» **Reading text**:
Everyone has seen Ice Age and who doesn’t love that movie when poor Zid is denied his nut because it’s frozen inside an ice cube?  

Words & Photos  Kari Shibevaag

The world’s climate is changing, it has always changed, and whether or not everyone agrees on the cause, this is an easily measured fact. Last summer, Norway was often sizzling in higher temperatures than Spain. That is not normal if we look at the climate history of Norway. 30 degrees sustained over several months is not normal for Norway. For sure all of us loved it, but you couldn’t help feeling that something, somewhere had gone wrong.  

 The North Pole was experiencing sudden temperature spikes of 20 degrees above the expected temperatures, and the sea ice around Svalbard was diminished compared to previous years, making it difficult for the indigenous polar bears to find seals, their primary food source.  The stark contrasts in the Arctic unequivocally show the effects of these temperature rises, but we also feel the effects further south.  

In the southern regions of Scandinavia we love it when the sun is shining, and we can SUP in just a short wetsuit, shorts or bikini. Before, we had to travel south to get long, hot sunny spells of weather. We also love it when the snow blankets the land and we can enjoy a proper winter. The classic winter days when the snow is always there, the winter cold and long. But now, the winter is also changing. This winter we’ve seen temperatures swinging wildly from over 10 degrees to – 20. Sudden dumps of up to two meters of snow in one night, and then just a few days later, it’s raining. I think the winter makes us see the anomalies clearer when you have green grass in January and then two metres of powder just outside your front door in the same week.  When I was in Canada, they were experiencing the same wild swings of –20 degrees and powder, then rain in the same week.  

How did we get to this situation? Well we are really just still recovering from the last ice age of 10,000 years ago when sea levels were much lower as so much of Earth’s water was locked up in the ice cap, and there was a land bridge between what we now call Russia and the USA. Great Britain was also joined to mainland Europe via the Dogger Bank but was largely devoid of life since it was buried under a vast sheet of ice.  

As the planet’s temperature climbed, the ice began to melt, the sea levels rose and the ice sheet retreated north, causing among other fascinating geological effects, significant flooding the formation of ‘Rias’, large natural harbours such as the Carrick Roads and Poole Harbour. Areas that so many paddle today. This retreat of course happened thousands of years before the industrial revolution heralded our massive reliance on fossil fuels, but by a few calculations combining solar energy coming in, the albedo effect of different regions of our planet and among other things CO2 production, we can easily see that on top of this natural cycle of warming, humans are contributing to temperature rise.

» **Tasks**:
- A) In the climate change article, what does the writer list as clothing to SUP in during sunny weather in southern Scandinavia? Give every item.
- B) Carry on the climate change article from its final sentence.

» **Data provided**:
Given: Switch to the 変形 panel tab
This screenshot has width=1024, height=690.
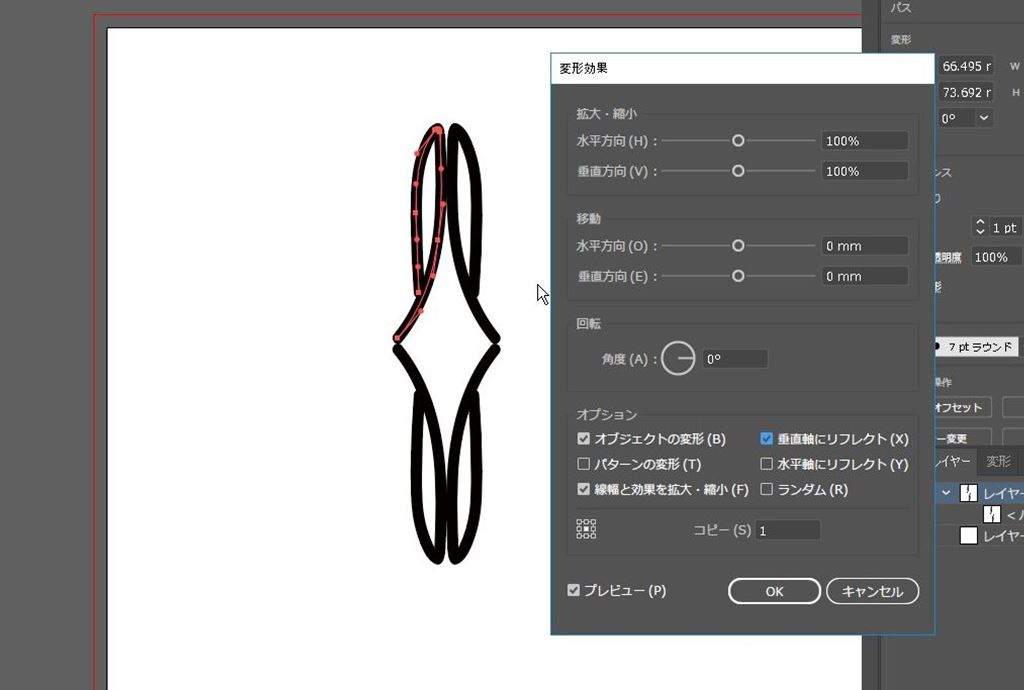Looking at the screenshot, I should (998, 461).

» **Responses to the exercise**:
- A) a short wetsuit, shorts, bikini

- B)
Solar Artifacts
So how warm is it going to get? Today, around 80 % of the world’s energy consumption is met by gas, oil, and fossil fuels. In a perverse way, these fuel sources can be considered solar power, since in the case of coal and gas, the energy released when they are burned is the energy that the plants originally obtained from the sun which is stored in the form of chemical bonds in coal and gas. These vast reserves of fossils fuels originated in the densely vegetated swamps of the Carboniferous period some 360–300 million years ago. The Carboniferous was a time of elevated global temperature and the conditions were excellent for growing vast, dense forests. Plants satisfy their energy demands by photosynthesis, which means ultimately, fossil fuels are solar power! This solar power was collected for millions of years and then stored for 300–360 million years before humans began to extract it. Over time, layer upon layer of organic matter accumulated and became buried. In the swampy conditions, much of the material was buried faster than it could decay fully.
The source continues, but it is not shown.